--- DIRECTIONS FOR THIS TASK ---
Up to and including the line with "Given: Click the", copy the records below exactly from their first line.

====

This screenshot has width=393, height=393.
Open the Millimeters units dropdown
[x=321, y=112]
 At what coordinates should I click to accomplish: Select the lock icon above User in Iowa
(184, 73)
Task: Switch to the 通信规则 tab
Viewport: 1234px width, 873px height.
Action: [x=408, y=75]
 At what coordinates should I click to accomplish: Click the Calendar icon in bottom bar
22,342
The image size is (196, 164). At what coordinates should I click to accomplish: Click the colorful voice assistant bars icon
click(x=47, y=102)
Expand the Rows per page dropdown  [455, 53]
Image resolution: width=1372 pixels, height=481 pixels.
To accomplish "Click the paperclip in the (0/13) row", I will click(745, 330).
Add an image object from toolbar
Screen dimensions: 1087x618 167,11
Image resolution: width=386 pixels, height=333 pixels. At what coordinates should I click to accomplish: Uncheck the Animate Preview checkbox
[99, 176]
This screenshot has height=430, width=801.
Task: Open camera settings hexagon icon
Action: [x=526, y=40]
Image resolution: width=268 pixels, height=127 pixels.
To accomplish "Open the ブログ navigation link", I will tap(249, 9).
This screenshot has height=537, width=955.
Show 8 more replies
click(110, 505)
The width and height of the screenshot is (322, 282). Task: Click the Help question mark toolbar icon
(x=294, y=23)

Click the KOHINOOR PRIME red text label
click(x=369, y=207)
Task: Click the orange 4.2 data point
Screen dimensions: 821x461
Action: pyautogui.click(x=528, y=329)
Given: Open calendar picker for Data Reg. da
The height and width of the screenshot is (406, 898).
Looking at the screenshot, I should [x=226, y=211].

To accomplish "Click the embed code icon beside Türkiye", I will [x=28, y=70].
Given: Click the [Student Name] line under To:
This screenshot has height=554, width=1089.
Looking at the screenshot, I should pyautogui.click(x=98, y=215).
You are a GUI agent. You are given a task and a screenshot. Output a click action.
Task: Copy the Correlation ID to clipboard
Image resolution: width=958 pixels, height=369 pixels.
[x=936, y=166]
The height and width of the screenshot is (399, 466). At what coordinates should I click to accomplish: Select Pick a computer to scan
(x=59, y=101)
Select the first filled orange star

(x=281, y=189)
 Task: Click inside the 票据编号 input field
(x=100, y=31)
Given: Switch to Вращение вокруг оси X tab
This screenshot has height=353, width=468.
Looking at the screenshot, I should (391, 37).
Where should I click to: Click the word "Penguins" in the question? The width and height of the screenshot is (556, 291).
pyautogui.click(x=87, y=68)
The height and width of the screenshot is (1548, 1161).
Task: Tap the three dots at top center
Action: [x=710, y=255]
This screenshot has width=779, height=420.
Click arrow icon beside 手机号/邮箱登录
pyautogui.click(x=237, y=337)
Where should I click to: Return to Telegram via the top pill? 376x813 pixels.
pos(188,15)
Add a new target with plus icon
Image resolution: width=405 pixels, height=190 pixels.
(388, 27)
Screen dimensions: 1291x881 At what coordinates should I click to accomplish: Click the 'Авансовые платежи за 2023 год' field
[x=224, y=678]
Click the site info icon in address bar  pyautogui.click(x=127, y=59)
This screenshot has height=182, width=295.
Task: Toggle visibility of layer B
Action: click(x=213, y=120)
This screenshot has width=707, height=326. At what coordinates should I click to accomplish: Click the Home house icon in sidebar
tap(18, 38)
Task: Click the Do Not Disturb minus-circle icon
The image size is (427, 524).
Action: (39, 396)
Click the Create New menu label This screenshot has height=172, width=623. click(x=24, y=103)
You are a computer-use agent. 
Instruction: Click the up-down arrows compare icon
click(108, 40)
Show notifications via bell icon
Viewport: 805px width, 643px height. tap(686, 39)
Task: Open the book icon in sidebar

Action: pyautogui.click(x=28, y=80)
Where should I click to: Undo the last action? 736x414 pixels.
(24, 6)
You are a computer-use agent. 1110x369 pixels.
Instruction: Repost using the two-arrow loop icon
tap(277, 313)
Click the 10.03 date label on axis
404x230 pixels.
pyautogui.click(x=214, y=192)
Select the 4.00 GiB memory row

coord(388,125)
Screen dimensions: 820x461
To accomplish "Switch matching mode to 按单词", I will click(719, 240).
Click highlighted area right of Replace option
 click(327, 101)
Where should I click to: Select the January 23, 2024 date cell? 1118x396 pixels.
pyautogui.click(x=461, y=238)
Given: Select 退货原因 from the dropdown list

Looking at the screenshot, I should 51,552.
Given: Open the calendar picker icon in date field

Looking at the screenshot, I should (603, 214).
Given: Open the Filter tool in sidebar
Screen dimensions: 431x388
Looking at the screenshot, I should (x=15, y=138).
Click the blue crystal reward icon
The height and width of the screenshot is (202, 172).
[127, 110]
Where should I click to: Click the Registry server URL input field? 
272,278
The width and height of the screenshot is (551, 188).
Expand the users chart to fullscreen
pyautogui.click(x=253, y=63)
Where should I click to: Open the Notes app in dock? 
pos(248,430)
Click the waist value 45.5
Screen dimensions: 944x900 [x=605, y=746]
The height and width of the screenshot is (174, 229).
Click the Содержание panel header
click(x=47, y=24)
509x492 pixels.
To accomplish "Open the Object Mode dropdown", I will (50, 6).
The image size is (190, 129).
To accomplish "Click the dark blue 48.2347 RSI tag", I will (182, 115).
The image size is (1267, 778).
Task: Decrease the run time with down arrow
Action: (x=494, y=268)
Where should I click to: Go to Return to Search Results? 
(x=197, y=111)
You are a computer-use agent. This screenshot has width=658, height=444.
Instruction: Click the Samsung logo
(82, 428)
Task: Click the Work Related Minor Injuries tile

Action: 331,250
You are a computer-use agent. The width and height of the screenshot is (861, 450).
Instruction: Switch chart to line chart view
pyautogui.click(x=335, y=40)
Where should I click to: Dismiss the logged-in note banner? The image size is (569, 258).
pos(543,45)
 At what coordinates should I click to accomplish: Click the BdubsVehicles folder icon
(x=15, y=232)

====

--- ANSWER TO THIS EXERCISE ---
This screenshot has width=393, height=393.
Open the Millimeters units dropdown
[x=321, y=112]
 At what coordinates should I click to accomplish: Select the lock icon above User in Iowa
(184, 73)
Task: Switch to the 通信规则 tab
Viewport: 1234px width, 873px height.
Action: [x=408, y=75]
 At what coordinates should I click to accomplish: Click the Calendar icon in bottom bar
22,342
The image size is (196, 164). At what coordinates should I click to accomplish: Click the colorful voice assistant bars icon
click(x=47, y=102)
Expand the Rows per page dropdown  [455, 53]
Image resolution: width=1372 pixels, height=481 pixels.
To accomplish "Click the paperclip in the (0/13) row", I will click(745, 330).
Add an image object from toolbar
Screen dimensions: 1087x618 167,11
Image resolution: width=386 pixels, height=333 pixels. At what coordinates should I click to accomplish: Uncheck the Animate Preview checkbox
[99, 176]
This screenshot has height=430, width=801.
Task: Open camera settings hexagon icon
Action: [x=526, y=40]
Image resolution: width=268 pixels, height=127 pixels.
To accomplish "Open the ブログ navigation link", I will tap(249, 9).
This screenshot has height=537, width=955.
Show 8 more replies
click(110, 505)
The width and height of the screenshot is (322, 282). Task: Click the Help question mark toolbar icon
(x=294, y=23)

Click the KOHINOOR PRIME red text label
click(x=369, y=207)
Task: Click the orange 4.2 data point
Screen dimensions: 821x461
Action: pyautogui.click(x=528, y=329)
Given: Open calendar picker for Data Reg. da
The height and width of the screenshot is (406, 898).
Looking at the screenshot, I should [x=226, y=211].

To accomplish "Click the embed code icon beside Türkiye", I will [x=28, y=70].
Given: Click the [Student Name] line under To:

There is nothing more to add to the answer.